Security reports indicate that Instagram users experience serious login issues which is probably caused by a worldwide hacking attack. The reason for this is a continued wave of apparent account takeovers of insecure accounts in a seemingly automated manner. This article gives insight on the currently known information about the incidents.
Instagram Login Issues May Be Caused by Hacking Attacks
We have just received several reports of en masse login issues affecting Instagram users worldwide. The sudden rise of the incidents give analysts the notion that this may be due to a large-scale hacking attack. Details about the exact reasons for this are not known at this moment. The first media reports were posted on Monday signaling that the probable onset of the attacks happened in the beginning of this month. There are several symptoms that can be a warning sign for a possible intrusion — The users are suddenly logged out of their accounts. Upon viewing their profiles the owners will notice that the profile bio and contact details are changed and/or deleted. To prevent email recovery they are also changing their addresses to ones with Russian (.ru) domains.
Common indications that an Instagram account has been overtaken by criminals are also the unusual long periods of not posting new images or deleting old ones without an apparent reason. In previous attacks the profile pictures have been altered to stock photo or celebrities. The practice of posting links in the profiles is especially dangerous — they are usually phishing sites or virus files.
Many of the affected users have posted on Twitter about their issues, at this moment Instagram have not posted details about the apparent problem.
We are aware that some people are having difficulty accessing their Instagram accounts. If you think you have been impacted, please follow our guidance to regain access: https://t.co/DfHpQuk9SJ
— Instagram (@instagram) August 15, 2018
One of the most effective ways to protect an Instagram account from the possible hack is to enable two-factor authentication. This will make it very difficult for the attackers to obtain access to the target accounts. At the moment the available options are the code entry of a code sent through an SMS message.

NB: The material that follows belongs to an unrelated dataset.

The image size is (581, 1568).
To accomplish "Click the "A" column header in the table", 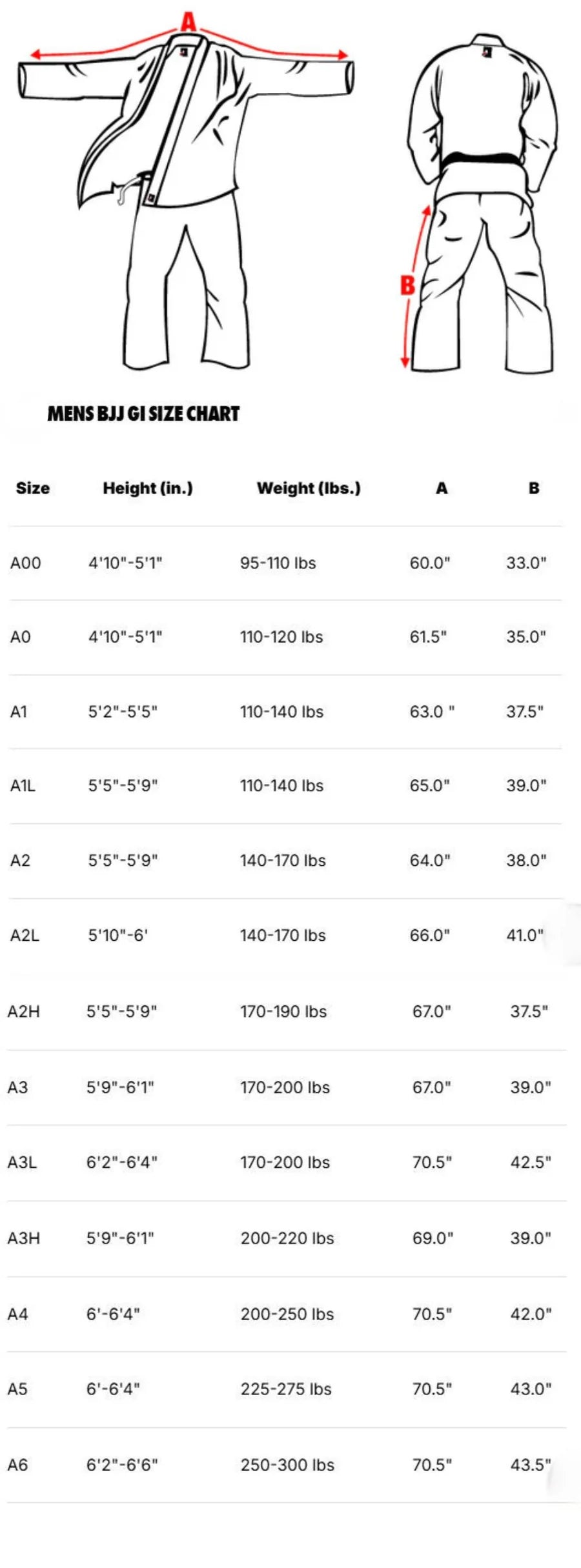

We recommend that Instagram users update their accounts to follow the best security practices:
- Use a Strong Password — A combination of at least 8 numbers and letters, as well as special characters should be used. The unique string should not be used on other services on the Internet.
- Password Rotation — Account holders should change their passwords often.
- Avoid Phishing Scams — Instagram scams are one of the most popular tactics used by computer criminals in the last few years. Users should double check any notices, emails and prompts that appear to be coming from the service.
- Third-party Authorization — Malicious third-party apps can take over the accounts, be very careful when allowing access.